French company Newzik took a different approach in the development of its OMR technology Maestria, by using random score generation. Using synthetic data helped with avoiding copyright issues and training the artificial intelligence algorithms on musical cases that rarely occur in actual repertoire, ultimately resulting in (according to claims by the company) more accurate music recognition.

==Software==
===Academic and open-source software===
Open source OMR projects vary significantly, from well developed software such as Audiveris, to many projects that have been realized in academia, but only a few of which reached a mature state and have been successfully deployed to users. These systems include:
- Aruspix
- Audiveris
- CANTOR
- MusicStaves toolkit for Gamera
- DMOS
- Oemer
- OpenOMR
- Rodan

===Commercial software===
Most of the commercial desktop applications that were developed in the last 20 years have been shut down again due to the lack of commercial success, leaving only a few vendors that are still developing, maintaining, and selling OMR products.
Some of these products claim extremely high recognition rates with up to 100% accuracy but fail to disclose how those numbers were obtained, making it nearly impossible to verify them and compare different OMR systems.

- capella-scan
- FORTE by Forte Notation
- MIDI-Connections Scan by Composing & Arranging Systems
- NoteScan bundled with Nightingale
- Myriad SARL
  - OMeR (Optical Music easy Reader) Add-on for Harmony Assistant and Melody Assistant: Myriad Software
  - PDFtoMusic Pro
- PhotoScore by Neuratron The Light version of PhotoScore is used in Sibelius; PhotoScore uses the SharpEye SDK
- Scorscan by npcImaging
- SmartScore by Musitek. Formerly packaged as "MIDISCAN". (SmartScore Lite has been used in previous versions of Finale).
- ScanScore (Also as a bundle with Forte Notation.)
- Soundslice PDF/image importer. AI-based OMR system released in beta in September 2022.
- Maestria by Newzik. Released in May 2021, Maestria is an example of new-generation OMR technology based on deep learning. The company claims it not only brings better results but also means "it becomes more accurate with each conversion".

===Mobile apps===
Better cameras and increases in processing power have enabled a range of mobile applications, both on the Google Play Store and the Apple Store.
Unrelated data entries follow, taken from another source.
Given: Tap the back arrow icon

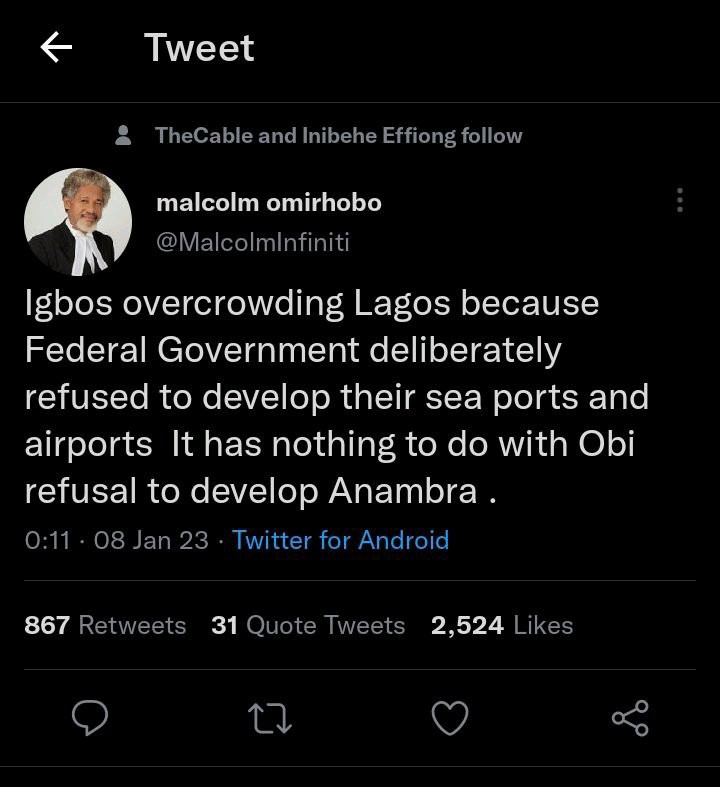Looking at the screenshot, I should (x=56, y=47).
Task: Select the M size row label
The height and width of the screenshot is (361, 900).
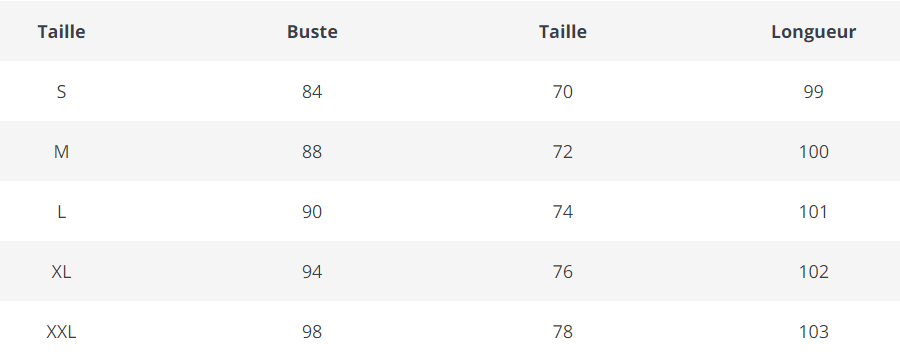Action: pos(61,152)
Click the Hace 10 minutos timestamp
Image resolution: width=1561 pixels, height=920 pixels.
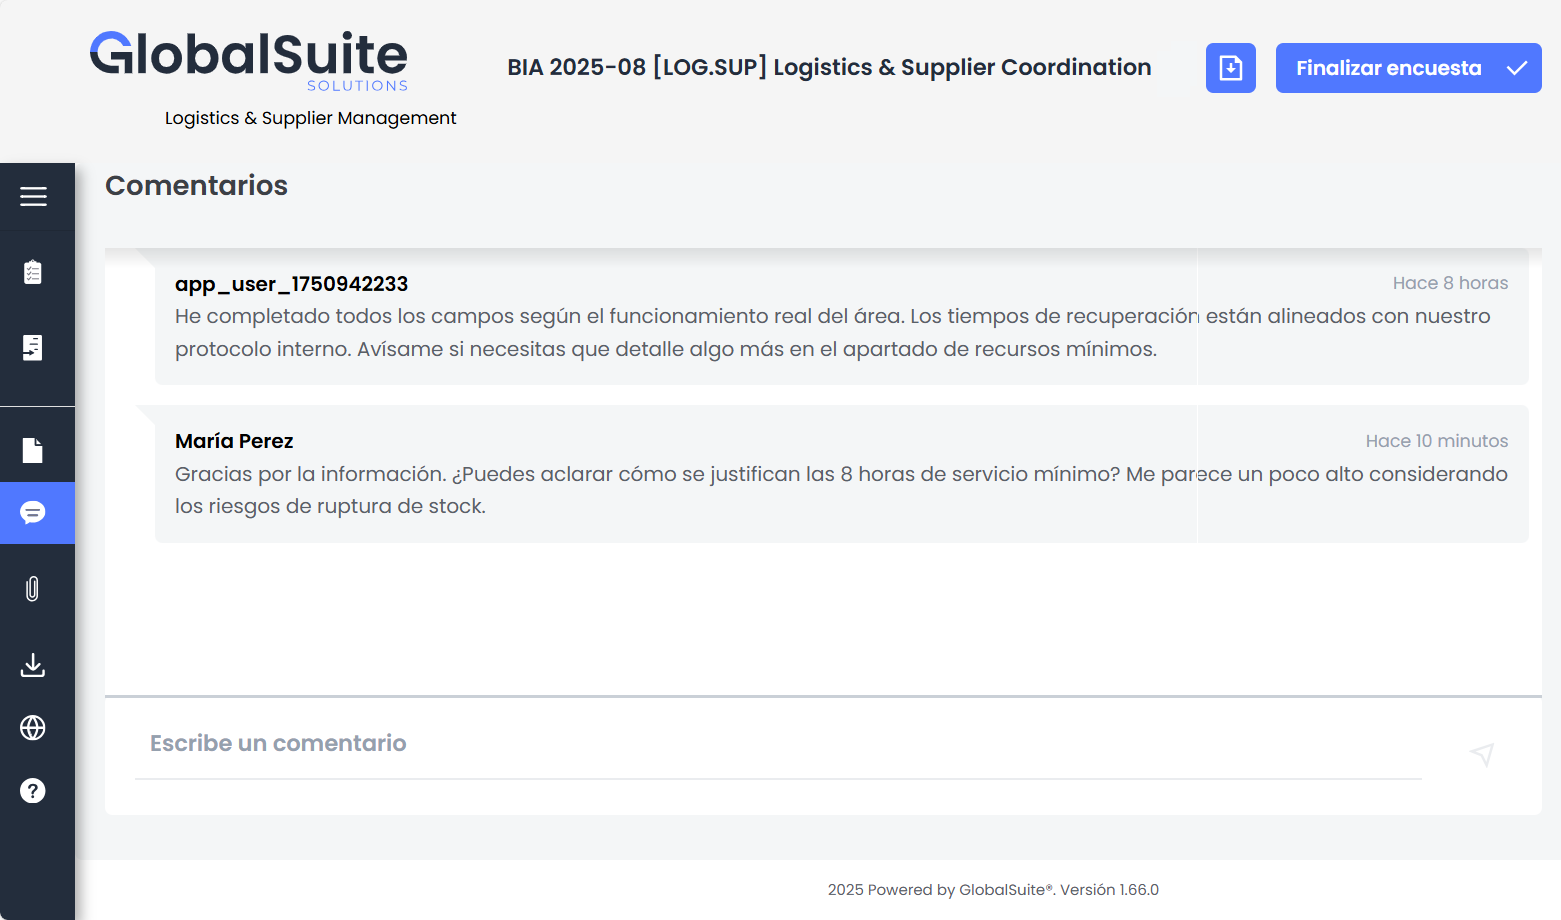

Frequently the focus is on sight-playing (see sight-reading) – converting the sheet music into sound that is played on the device.
- iSeeNotes by Gear Up AB
- NotateMe Now by Neuratron
- Notation Scanner by Song Zhang
- PlayScore 2 by Organum Ltd
- SmartScore NoteReader by Musitek
- Newzik app

==See also==
- Music information retrieval (MIR) is the broader problem of retrieving music information from media including music scores and audio.
- Optical character recognition (OCR) is the recognition of text which can be applied to document retrieval, analogously to OMR and MIR. However, a complete OMR system must faithfully represent text that is present in music scores, so OMR is in fact a superset of OCR.